> MATERIAL FOR THIS TASK:
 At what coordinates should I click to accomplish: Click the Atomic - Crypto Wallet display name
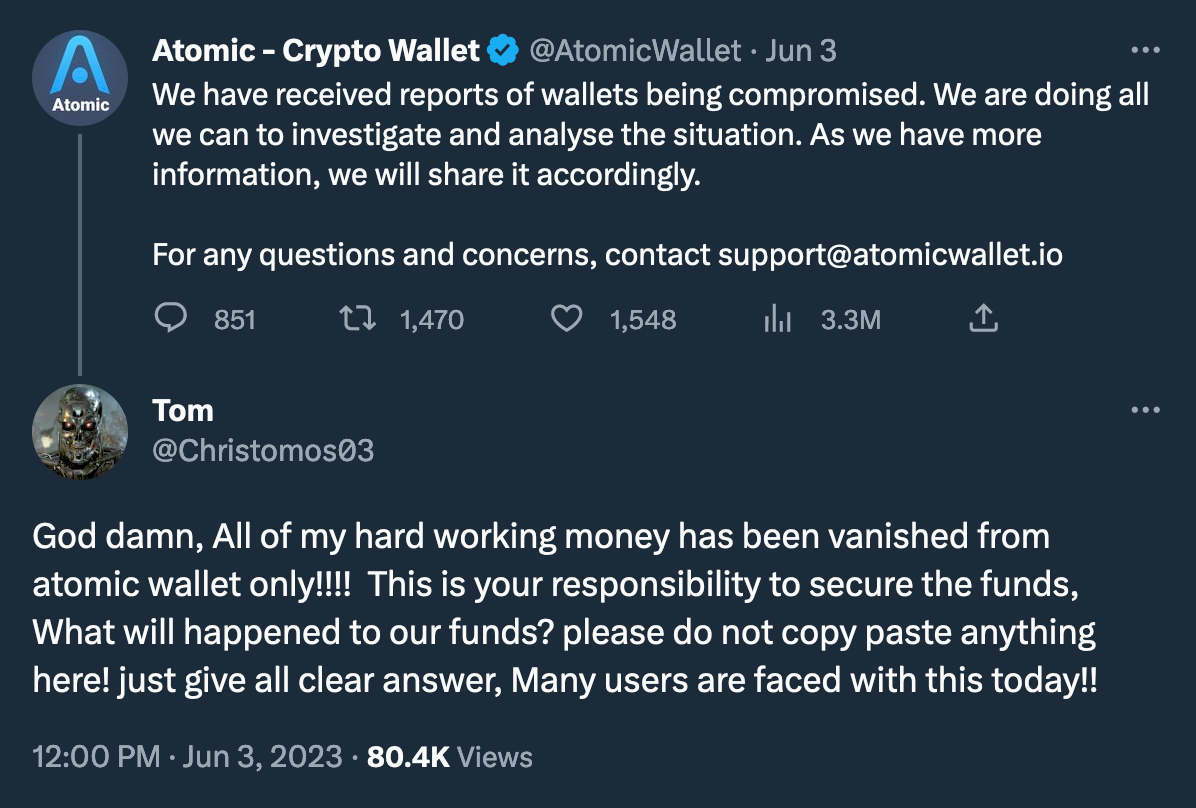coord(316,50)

--

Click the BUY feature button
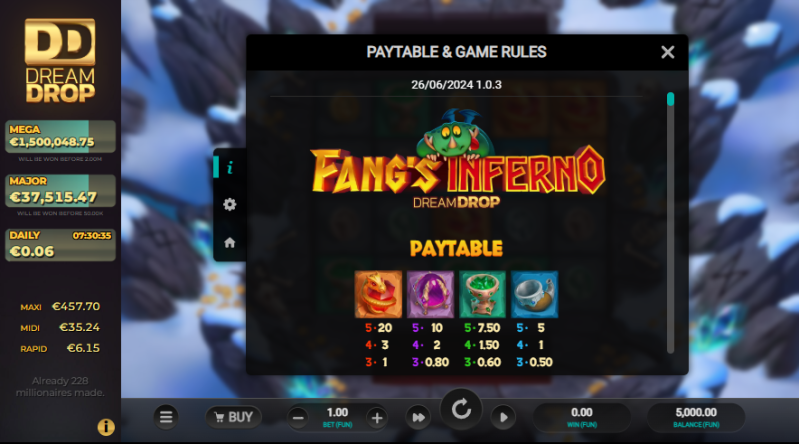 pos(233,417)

...

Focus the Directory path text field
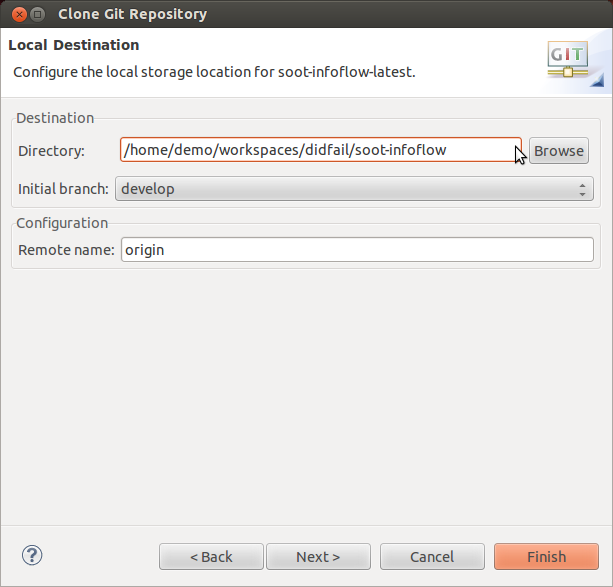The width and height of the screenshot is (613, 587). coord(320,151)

> WORK TO COMPLETE: Rewrite the rows from the line containing "At what coordinates" through the line containing "coord(316,50)", inclusive, swapping "display name" for "app title" and changing nothing else. Leave the pictures out of your answer.

> EXERCISE RESULT:
 At what coordinates should I click to accomplish: Click the Atomic - Crypto Wallet app title
coord(316,50)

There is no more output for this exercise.